Actually, that's not really fair.  It should have been mass chaos (and was, at times) but the trip was largely made successful by my Dad, a veteran road tripper.  We had to stop every 2.5 to three hours for me to nurse the twins, during which Dad would take two and a half year old Asher for a walk.  They would return from gas stations with popcorn, or they would play in a McDonalds playplace.  At one said playplace, I finished with the twins and entered to find Asher huddling in a corner, making the undeniable "poop face."  I started to ask my dad if he would watch the babies while I took my potty-resistant son to the restroom changing table.  Before I finished my sentence, Dad had grabbed Asher's hand and was headed to the men's room.  I frantically called after him, "but Dad, he's poopy," and, "Do they even have a changing table in the men's room?" to which he responded, "I have done this a few times before.  I'm sure we'll figure it out."  As I watched them from behind, I couldn't help but think that to me, my dad looked like a brave hero headed off for battle.  On that road trip, he did anything and everything to make things easier for me and the kids.  It's no wonder that when we said our goodbyes at the end of the week, Asher tearfully said, "I really love you, Grandpa." 

There were ugly moments on the drive, too.  I have hazy memories of myself muttering, "If you don't stop knocking your pacifier out of your mouth, I'm going to chop your hands off," and "Drop the leap pad on the ground one more time and I will drop you."  Then there were the moments when everything was so overwhelming that there was nothing to do but laugh.  On one long, snowy stretch of road, both babies had been simultaneously screaming for what felt like forever.  When they finally quieted, I turned around to check on Asher, only to find that he had taken his goldfish crackers and stuffed them into the cracks of the window, the cracks in his car seat, and even into the disc opening and inner circuitry of his leap pad.  I began laughing, letting out a rush of pent-up exhaustion and exasperation. 
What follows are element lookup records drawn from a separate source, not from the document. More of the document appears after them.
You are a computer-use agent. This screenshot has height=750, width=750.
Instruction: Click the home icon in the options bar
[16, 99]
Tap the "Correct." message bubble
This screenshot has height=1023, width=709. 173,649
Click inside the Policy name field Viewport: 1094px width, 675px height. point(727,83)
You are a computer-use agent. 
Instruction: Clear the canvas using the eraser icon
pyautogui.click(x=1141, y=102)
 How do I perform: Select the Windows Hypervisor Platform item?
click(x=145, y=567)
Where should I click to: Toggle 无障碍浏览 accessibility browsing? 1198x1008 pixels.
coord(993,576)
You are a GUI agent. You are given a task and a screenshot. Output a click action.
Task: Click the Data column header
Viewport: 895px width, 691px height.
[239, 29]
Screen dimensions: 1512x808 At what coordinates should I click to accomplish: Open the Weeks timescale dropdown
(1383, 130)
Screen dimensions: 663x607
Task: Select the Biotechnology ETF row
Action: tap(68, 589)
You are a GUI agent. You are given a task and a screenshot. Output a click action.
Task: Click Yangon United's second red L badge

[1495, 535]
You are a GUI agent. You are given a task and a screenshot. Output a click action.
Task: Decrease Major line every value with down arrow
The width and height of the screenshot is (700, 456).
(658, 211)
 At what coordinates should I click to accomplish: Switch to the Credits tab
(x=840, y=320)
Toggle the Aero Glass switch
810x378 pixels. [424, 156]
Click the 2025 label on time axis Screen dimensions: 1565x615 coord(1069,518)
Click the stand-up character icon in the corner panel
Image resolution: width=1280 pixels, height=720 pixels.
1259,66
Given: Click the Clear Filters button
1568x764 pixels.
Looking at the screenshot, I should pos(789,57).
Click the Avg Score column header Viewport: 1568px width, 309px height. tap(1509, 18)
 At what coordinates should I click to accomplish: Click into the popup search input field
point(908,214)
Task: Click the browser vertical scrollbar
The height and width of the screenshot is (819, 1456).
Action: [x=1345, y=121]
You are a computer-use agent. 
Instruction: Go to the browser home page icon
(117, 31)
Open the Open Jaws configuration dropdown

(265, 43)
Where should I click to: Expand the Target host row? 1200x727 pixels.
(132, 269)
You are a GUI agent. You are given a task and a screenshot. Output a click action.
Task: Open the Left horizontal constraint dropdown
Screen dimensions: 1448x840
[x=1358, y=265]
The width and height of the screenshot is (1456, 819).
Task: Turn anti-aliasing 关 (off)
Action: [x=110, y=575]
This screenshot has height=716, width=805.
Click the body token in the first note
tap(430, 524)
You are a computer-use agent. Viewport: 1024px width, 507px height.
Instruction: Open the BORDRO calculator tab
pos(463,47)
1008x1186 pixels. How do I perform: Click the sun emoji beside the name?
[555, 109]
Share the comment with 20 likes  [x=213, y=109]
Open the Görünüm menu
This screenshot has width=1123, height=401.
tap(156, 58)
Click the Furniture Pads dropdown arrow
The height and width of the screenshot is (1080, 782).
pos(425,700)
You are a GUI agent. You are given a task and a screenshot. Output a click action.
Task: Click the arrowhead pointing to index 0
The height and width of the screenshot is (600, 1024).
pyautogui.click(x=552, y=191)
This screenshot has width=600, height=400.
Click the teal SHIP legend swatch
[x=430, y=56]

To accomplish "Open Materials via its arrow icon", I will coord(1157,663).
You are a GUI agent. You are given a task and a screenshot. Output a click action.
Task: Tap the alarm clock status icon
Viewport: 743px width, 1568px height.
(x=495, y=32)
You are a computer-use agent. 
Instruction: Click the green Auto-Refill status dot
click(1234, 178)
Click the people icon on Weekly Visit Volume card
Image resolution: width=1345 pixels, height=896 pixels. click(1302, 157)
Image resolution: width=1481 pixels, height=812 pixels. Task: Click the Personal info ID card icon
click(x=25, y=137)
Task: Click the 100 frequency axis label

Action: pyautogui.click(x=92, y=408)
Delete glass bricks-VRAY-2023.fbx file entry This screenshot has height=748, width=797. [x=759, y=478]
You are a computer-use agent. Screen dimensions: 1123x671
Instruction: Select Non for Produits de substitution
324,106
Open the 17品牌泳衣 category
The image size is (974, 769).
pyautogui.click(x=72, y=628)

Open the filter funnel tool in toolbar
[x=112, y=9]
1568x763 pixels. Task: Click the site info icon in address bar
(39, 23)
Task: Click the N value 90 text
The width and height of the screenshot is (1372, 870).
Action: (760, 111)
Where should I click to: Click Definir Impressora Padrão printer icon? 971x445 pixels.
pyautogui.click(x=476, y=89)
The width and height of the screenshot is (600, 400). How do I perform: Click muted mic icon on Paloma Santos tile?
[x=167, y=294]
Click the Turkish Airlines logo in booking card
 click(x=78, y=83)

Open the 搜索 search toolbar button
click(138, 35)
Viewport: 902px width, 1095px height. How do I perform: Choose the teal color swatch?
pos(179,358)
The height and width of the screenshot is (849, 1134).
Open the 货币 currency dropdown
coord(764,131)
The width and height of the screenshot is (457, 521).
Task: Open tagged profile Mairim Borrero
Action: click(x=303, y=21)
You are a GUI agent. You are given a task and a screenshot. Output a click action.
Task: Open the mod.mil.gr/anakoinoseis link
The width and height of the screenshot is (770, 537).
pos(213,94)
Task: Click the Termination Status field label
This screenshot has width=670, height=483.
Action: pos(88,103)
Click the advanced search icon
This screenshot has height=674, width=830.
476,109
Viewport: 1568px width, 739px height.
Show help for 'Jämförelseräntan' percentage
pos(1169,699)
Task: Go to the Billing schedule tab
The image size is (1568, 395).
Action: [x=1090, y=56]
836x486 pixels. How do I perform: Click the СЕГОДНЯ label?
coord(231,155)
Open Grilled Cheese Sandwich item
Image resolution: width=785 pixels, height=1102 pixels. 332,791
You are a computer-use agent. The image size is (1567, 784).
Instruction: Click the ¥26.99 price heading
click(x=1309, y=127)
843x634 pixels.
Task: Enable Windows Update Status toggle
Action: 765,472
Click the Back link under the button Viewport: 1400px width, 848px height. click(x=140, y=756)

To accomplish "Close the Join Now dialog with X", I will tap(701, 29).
The adventure didn't stop when we arrived at my parents' home.  The twins decided Canada was a great place to start teething, which meant extra fussiness, extra night wakings, and extra bites in extra-sensitive places.  Asher got in on that action too, letting out his own frustration and excitement by biting me on the shoulder, and, on two occasions, on my derriere.  For the entire week, Abel went on a poop strike, and Asher went on a nap strike.  Both of my parents walked miles in their own home, holding my cranky babies.  The rhythm and routine I had created in my home back in Washington had been stripped away from me, and my parents saw all of us at our very worst.

And yet, they sent me away at the end of the week with affirmation that I was a great mom.  My mom praised me for being "even-keeled" (ha!), Dad marveled at how great my kids are, and both of them congratulated me on choosing a wonderful, supportive husband.  My 19-year old brother and my 15-year-old sister both told me how proud they were of me.  When I left them, my body was a tired, crazy mess, but I had a peaceful spirit.  

When I am in my eighties and am reflecting on my life, many of my adventures will likely have been in Moose Jaw instead of Vegas.  I'll have traveled in a mini-van instead of a fancy Chrysler.  I probably won't be bragging about a Filipino beauty, but you can bet I'll be bragging about three beauties named Asher, Abel, and Nora.  Thanks to my kids, my life has color.  Thanks to my family and my husband, I can see beyond the crazy and enjoy that color in its full brilliance.